[GIVEN INSTRUCTION]
Rewrite the portion of the material that begins with the line containing "Where should I click to: Mark the Pâncreas" and ends with the line containing "pos(46,242)", substituting "image" for every occurrence of "screenshot" and leaving everything else unchanged. Reproduce only that portion.

[RECORDS TO PROCESS]

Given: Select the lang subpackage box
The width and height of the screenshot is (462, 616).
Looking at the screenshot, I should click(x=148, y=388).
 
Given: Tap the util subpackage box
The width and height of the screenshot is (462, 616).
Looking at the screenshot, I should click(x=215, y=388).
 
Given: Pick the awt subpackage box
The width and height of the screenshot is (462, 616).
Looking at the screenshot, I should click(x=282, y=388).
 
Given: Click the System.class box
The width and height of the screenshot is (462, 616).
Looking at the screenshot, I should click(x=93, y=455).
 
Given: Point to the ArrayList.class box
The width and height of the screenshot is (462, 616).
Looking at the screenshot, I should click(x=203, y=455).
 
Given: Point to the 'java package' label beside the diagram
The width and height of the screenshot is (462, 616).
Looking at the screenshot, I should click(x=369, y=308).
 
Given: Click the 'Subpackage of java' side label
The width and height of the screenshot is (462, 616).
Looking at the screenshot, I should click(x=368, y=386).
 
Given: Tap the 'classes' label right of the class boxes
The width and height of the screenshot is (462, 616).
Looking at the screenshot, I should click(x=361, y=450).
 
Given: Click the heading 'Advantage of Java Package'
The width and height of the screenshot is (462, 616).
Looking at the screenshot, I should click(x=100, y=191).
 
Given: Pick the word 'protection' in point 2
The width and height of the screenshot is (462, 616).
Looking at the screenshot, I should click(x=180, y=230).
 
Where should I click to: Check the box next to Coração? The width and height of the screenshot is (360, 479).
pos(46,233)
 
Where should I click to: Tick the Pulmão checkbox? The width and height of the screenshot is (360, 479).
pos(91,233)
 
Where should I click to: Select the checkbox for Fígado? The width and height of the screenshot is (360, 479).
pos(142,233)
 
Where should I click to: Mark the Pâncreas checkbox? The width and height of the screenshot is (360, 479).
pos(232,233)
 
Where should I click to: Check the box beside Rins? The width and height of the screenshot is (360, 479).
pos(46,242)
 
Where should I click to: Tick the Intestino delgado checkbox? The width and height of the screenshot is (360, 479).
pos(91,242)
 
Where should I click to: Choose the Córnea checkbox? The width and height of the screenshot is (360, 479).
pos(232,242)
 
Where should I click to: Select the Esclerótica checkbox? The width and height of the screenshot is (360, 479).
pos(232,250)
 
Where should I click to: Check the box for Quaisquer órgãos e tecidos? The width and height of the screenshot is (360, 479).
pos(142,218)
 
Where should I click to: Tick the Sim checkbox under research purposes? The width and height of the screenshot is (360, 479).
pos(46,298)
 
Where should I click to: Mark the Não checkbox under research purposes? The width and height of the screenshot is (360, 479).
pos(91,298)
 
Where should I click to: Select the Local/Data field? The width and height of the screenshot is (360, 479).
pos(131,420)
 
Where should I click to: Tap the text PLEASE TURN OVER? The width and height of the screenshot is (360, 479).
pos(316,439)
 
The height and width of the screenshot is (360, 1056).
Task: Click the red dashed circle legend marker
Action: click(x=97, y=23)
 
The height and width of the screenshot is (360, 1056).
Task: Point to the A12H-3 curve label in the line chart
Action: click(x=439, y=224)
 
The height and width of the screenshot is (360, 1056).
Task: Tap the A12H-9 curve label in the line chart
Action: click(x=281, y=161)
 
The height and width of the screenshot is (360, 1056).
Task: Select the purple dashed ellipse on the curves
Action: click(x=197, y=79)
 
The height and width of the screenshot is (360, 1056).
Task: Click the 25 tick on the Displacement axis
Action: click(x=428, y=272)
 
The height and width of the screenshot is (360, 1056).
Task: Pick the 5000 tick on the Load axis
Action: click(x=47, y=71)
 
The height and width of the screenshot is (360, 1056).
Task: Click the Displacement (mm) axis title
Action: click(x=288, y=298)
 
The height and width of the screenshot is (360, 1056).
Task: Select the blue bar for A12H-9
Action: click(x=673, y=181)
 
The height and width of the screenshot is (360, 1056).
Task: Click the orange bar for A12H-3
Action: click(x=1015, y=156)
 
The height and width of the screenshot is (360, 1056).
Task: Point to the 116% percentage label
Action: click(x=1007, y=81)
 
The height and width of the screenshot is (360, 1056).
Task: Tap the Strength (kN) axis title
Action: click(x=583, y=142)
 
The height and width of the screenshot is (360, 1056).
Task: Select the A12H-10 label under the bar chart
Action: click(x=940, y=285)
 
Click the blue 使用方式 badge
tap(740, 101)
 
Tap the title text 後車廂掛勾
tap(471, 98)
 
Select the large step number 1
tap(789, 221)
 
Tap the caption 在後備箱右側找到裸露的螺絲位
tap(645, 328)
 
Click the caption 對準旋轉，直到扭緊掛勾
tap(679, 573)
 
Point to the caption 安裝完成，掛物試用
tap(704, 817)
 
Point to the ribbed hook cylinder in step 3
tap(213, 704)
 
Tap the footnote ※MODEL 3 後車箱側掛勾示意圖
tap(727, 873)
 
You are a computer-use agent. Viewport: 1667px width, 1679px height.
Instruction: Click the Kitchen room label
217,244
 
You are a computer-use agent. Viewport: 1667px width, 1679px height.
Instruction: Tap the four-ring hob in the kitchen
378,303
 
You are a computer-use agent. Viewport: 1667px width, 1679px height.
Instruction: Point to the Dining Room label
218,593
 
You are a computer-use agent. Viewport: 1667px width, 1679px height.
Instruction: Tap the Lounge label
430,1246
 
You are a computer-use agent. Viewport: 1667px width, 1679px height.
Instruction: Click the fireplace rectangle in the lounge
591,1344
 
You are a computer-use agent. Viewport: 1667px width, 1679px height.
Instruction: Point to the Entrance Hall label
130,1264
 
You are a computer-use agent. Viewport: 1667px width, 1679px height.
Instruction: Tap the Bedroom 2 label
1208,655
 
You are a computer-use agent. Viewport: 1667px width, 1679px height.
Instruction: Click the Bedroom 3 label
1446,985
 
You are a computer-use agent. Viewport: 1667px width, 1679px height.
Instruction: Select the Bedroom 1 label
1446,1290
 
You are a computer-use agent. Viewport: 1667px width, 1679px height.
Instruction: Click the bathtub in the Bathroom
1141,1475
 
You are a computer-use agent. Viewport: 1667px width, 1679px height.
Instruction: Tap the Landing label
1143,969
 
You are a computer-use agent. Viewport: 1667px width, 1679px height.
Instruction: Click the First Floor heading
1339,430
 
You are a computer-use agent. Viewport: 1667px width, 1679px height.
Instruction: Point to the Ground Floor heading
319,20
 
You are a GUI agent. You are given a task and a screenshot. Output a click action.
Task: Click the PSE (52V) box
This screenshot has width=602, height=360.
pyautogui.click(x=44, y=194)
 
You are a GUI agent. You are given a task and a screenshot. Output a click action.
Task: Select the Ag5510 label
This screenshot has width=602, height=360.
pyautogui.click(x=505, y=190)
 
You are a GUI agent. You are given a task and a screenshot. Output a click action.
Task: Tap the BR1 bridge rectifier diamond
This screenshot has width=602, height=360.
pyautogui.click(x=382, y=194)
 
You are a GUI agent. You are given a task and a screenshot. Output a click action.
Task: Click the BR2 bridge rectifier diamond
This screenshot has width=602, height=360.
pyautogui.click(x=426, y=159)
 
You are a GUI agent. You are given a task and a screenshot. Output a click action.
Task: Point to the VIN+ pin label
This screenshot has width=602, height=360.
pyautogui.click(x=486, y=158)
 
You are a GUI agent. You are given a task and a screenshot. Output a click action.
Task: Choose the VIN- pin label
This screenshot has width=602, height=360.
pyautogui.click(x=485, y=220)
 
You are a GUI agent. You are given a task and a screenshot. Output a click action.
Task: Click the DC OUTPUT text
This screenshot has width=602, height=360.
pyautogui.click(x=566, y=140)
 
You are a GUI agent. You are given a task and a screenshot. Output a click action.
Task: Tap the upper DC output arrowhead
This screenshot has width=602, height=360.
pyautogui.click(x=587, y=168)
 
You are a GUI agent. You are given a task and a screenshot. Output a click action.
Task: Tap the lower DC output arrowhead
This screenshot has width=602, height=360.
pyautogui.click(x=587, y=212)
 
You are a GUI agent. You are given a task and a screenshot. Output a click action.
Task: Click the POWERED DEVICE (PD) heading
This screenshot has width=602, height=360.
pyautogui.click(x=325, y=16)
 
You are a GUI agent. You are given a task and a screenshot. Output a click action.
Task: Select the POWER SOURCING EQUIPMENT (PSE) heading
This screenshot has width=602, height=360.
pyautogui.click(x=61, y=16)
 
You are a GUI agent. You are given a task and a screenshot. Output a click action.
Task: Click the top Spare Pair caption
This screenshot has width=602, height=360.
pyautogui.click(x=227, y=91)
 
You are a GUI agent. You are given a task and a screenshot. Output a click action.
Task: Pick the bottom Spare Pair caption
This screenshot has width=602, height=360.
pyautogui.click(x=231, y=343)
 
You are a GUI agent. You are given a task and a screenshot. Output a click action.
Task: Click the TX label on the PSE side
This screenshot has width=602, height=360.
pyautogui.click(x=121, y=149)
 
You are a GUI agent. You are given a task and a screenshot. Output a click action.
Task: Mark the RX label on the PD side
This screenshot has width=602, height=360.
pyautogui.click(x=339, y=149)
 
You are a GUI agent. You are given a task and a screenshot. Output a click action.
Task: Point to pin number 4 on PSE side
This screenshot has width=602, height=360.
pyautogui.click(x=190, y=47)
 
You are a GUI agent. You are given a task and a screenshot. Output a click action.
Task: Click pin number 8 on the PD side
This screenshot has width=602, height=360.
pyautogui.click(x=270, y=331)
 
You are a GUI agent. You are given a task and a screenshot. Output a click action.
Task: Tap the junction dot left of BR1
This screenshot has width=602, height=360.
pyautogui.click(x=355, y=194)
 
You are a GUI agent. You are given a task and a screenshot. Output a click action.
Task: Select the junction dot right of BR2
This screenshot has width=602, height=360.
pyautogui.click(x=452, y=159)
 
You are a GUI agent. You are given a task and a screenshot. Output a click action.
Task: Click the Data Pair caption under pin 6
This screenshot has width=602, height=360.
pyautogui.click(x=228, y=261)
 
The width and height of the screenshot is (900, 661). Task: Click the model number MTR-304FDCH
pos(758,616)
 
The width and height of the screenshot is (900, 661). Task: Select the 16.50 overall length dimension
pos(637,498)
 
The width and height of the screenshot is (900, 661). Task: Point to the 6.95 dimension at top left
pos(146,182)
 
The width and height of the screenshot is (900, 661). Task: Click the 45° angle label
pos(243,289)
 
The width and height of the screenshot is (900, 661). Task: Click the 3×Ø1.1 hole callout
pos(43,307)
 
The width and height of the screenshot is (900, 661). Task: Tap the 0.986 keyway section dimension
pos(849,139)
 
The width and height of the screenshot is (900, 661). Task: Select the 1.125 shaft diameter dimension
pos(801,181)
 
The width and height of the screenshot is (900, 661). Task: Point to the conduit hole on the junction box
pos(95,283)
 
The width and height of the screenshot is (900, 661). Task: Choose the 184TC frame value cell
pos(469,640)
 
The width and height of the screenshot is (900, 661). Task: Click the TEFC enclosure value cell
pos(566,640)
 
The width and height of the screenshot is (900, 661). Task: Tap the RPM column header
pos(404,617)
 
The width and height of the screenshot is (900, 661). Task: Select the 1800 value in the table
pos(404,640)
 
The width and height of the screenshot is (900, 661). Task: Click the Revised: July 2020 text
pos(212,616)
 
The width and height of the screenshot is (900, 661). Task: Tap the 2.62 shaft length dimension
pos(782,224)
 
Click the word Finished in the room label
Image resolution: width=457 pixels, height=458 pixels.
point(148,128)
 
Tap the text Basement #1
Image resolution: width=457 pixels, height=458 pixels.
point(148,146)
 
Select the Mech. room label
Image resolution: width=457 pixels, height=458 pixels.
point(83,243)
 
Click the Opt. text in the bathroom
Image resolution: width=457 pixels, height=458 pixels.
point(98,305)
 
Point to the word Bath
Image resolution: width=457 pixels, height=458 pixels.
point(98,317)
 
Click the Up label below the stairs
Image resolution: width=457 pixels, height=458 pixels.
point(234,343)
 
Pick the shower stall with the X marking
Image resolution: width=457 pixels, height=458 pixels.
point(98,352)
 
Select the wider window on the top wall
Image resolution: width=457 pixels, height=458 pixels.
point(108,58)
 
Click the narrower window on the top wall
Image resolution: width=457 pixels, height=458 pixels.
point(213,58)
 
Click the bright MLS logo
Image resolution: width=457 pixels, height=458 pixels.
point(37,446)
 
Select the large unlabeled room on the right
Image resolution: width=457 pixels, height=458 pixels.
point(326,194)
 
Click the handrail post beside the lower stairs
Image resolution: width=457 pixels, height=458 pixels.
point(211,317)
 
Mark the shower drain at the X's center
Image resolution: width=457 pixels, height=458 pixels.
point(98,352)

[THE OUTPUT]
Where should I click to: Mark the Pâncreas checkbox? The width and height of the image is (360, 479).
pos(232,233)
 
Where should I click to: Check the box beside Rins? The width and height of the image is (360, 479).
pos(46,242)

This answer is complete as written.